I had a little trouble finding a recipe for clams and chorizo, to my surprise – it’s a fairly common restaurant dish, but it wasn’t in any of my Portuguese or Spanish cookbooks. When I did finally find one (in Bruce Aidells’ Book of Pork) I ended up mostly ignoring it, but I did follow his general idea. I chopped some garlic and sauteed it in olive oil, then added the diced chorizo. I cut up a rather spicy little pepper that I picked from one of my plants and tossed that in along with a good handful of fresh tomatoes (mostly Stupice, with a few Sungold and Sweet Million). Some chopped parsley and a sprig of thyme, also from my garden, then a half glass of white wine and some chicken stock to make a nice broth.
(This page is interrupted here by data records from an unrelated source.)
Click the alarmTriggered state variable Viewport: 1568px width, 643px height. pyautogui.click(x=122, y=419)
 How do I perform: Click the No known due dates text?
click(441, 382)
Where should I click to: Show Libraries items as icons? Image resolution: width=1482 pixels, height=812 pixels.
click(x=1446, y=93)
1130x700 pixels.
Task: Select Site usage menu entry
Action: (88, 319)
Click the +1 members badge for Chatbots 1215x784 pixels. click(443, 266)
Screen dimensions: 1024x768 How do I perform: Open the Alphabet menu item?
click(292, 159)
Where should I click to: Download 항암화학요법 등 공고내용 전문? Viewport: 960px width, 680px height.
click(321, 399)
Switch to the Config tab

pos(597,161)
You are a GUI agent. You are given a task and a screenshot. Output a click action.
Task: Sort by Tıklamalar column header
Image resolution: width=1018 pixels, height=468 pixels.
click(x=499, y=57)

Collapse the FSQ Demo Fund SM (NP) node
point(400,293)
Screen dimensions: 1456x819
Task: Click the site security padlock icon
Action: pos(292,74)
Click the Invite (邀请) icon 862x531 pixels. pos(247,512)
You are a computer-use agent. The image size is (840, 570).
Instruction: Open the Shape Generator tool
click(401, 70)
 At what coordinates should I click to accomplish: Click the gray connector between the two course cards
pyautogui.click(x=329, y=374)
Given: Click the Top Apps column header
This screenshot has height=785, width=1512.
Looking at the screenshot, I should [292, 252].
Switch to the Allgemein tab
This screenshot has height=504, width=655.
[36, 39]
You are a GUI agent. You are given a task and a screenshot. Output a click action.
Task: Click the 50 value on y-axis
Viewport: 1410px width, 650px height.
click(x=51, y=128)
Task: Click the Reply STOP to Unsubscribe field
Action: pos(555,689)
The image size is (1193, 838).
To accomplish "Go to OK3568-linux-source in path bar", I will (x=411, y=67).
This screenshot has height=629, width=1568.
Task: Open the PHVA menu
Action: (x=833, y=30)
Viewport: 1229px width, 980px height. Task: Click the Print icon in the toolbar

When all that had come to a good sprightly bubble, I put in the clams and let them open, stirring gently to make sure they all came in contact with the other flavors. It was particularly charming how the clamshells collected little piles of sausage and pepper and tiny tomatoes. With a few pieces of Breadfarm potato bread to soak up the broth and a glass of chilled Verdejo, this was a dinner I’d be delighted to eat in any restaurant.
shrimp salad
Blessed with an abundance of fresh dill from Blue Heron Farm and huge prawns from the local fish market, I finally gave in and made Ina Garten’s shrimp salad. I used the excuse that I was making it for a food photo contest, but I wasn’t all that happy with my photos of the finished dish. Nevertheless, we cheerfully ate it all (to hide the evidence, don’t you know).